**YOUR OBJECTIVE**:
As written and without pictures, set down the lines from the one that contains "Task: Click the На Урок bell logo" through the end of the data.

**DATASET EXTRACT**:
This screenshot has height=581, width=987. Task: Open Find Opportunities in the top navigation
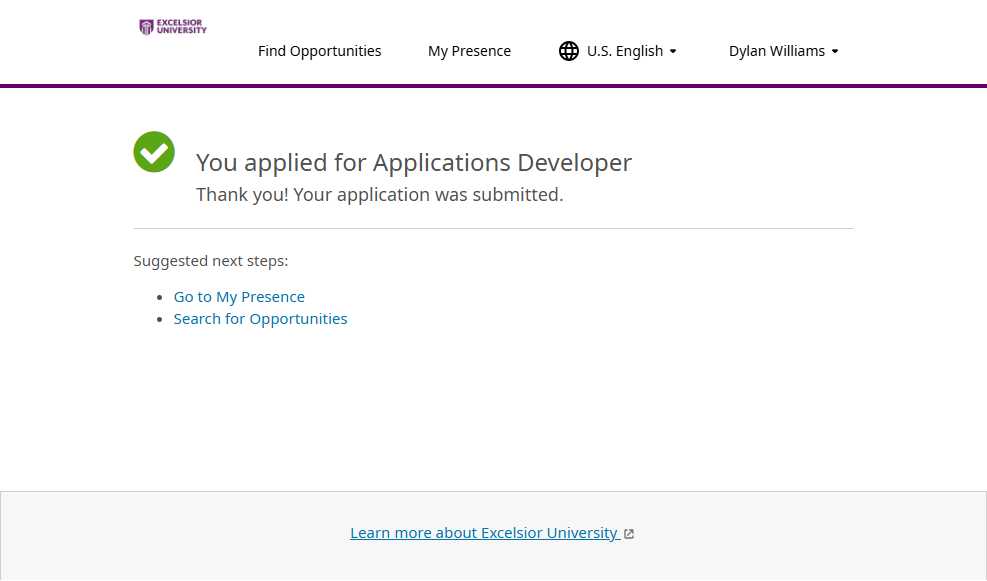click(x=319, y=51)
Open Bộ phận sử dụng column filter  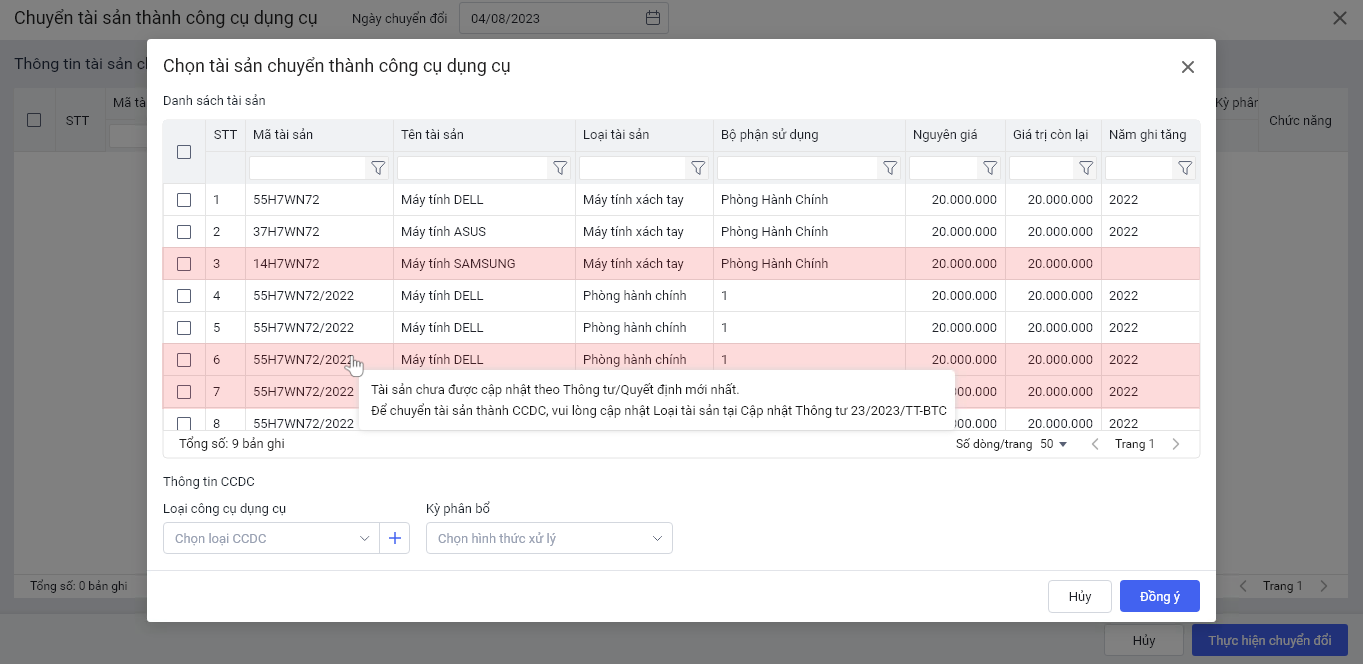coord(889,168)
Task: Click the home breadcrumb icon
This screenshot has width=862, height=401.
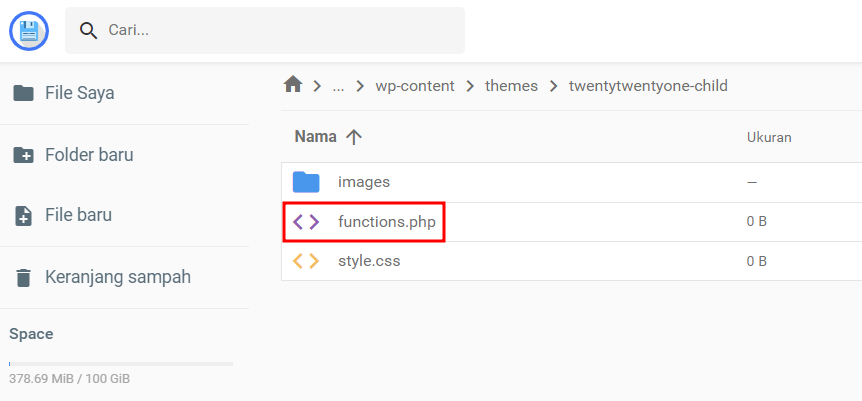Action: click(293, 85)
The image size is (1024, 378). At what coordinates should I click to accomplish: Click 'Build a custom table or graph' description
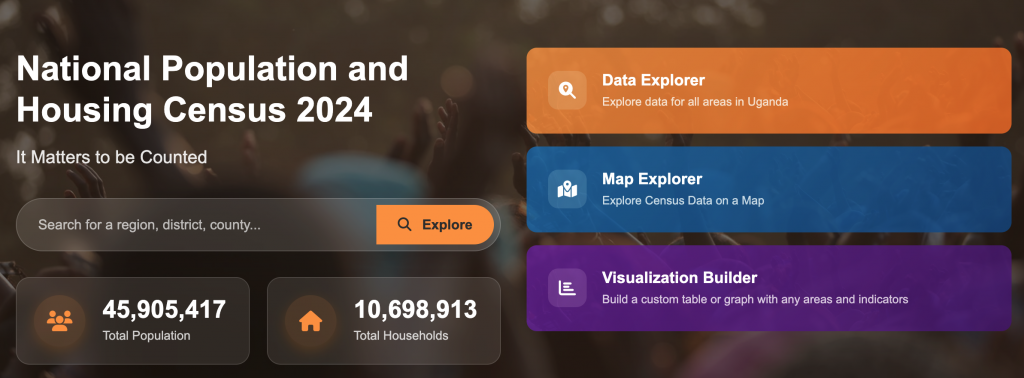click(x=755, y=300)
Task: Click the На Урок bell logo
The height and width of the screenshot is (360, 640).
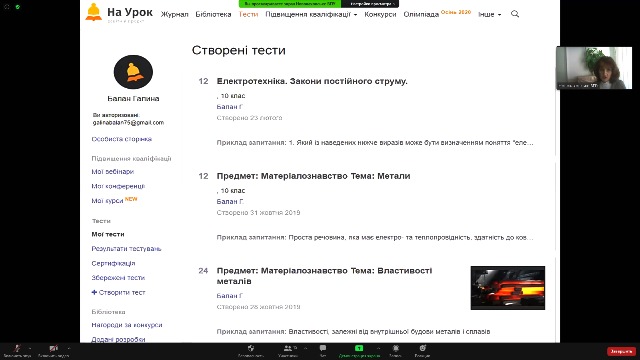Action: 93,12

**EXERCISE RESULT**:
Task: Click the На Урок bell logo
The height and width of the screenshot is (360, 640).
Action: 93,12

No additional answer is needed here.